The current holders of the three seats, who were elected in 2016, have all decided to run again and have secured the 10 nominations required to make it into the race. The seven other candidates also reached this threshold and will also be on the ballot paper sent out to graduates on the register of electors.
Senator Lynn Ruane, a previous president of Trinity College Dublin Students’ Union (TCDSU), has spent her time in the Seanad working on issues such as drug policy reform and criminal justice reform. She introduced legislation which proposed removing criminal sanctions for minor drug possession. Ruane also sat as vice-chair on the special Joint Oireachtas Committee on the Eighth Amendment. Ruane was first elected in 2016 and is running for the second time.
Senator David Norris, who has been a Senator for Trinity since 1987, has also entered the race.
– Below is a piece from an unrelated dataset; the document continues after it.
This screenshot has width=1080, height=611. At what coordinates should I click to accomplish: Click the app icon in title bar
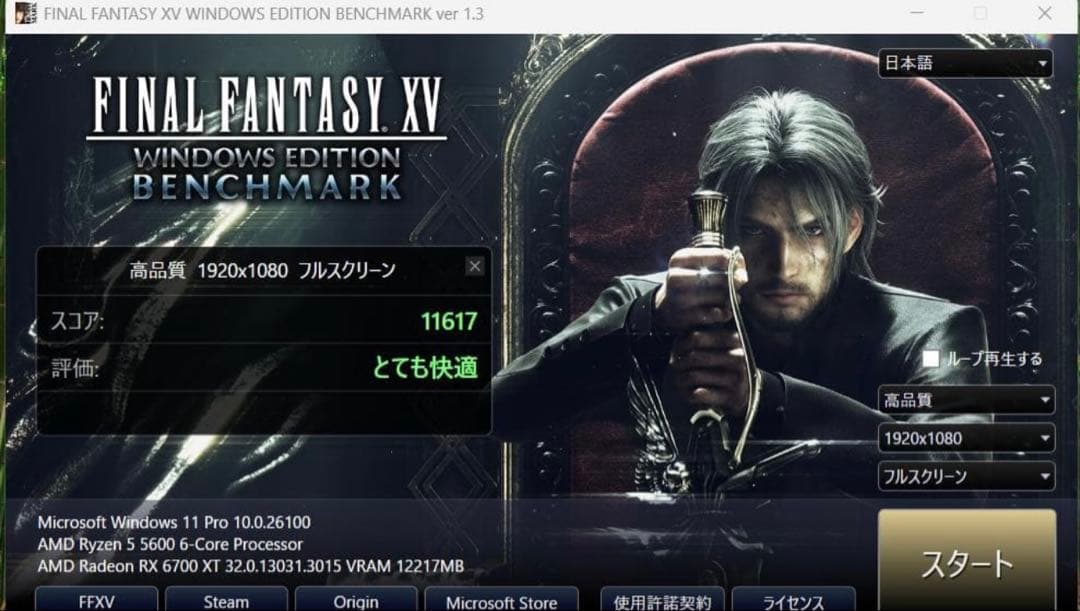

During his tenure he has focused on human rights, immigration, and Seanad reform. Norris was the first openly gay person to hold elected public office in Ireland and is a long-time campiagner for LGBT rights. Norris is a former lecturer in Trinity’s school of English and chair of the James Joyce Cultural Centre, Dublin.
Also standing for reelection is the Labour Senator Ivana Bacik, the Reid Professor of Criminal Law, Criminology and Penology in Trinity. During her time in the Seanad, Bacik introduced legislation which for the first time deemed Female Genital Mutilation a specific offence, as well as bills to prohibit discrimination against LGBT teachers and hospital workers and to provide collective bargaining rights to vulnerable self-employed workers such as freelance journalists, actors and musicians.
Also contesting the election is Derek Byrne, a lecturer in addiction studies at Maynooth University and regular contributor to the opinion page of the Irish Times. Among his manifesto commitments are the introduction of STI and relationship skills education from 12 years of age, removal the ban on gay and bisexual men donating blood, and an overhaul of the national childcare policy. Byrne has also committed to supporting environmental campaigns.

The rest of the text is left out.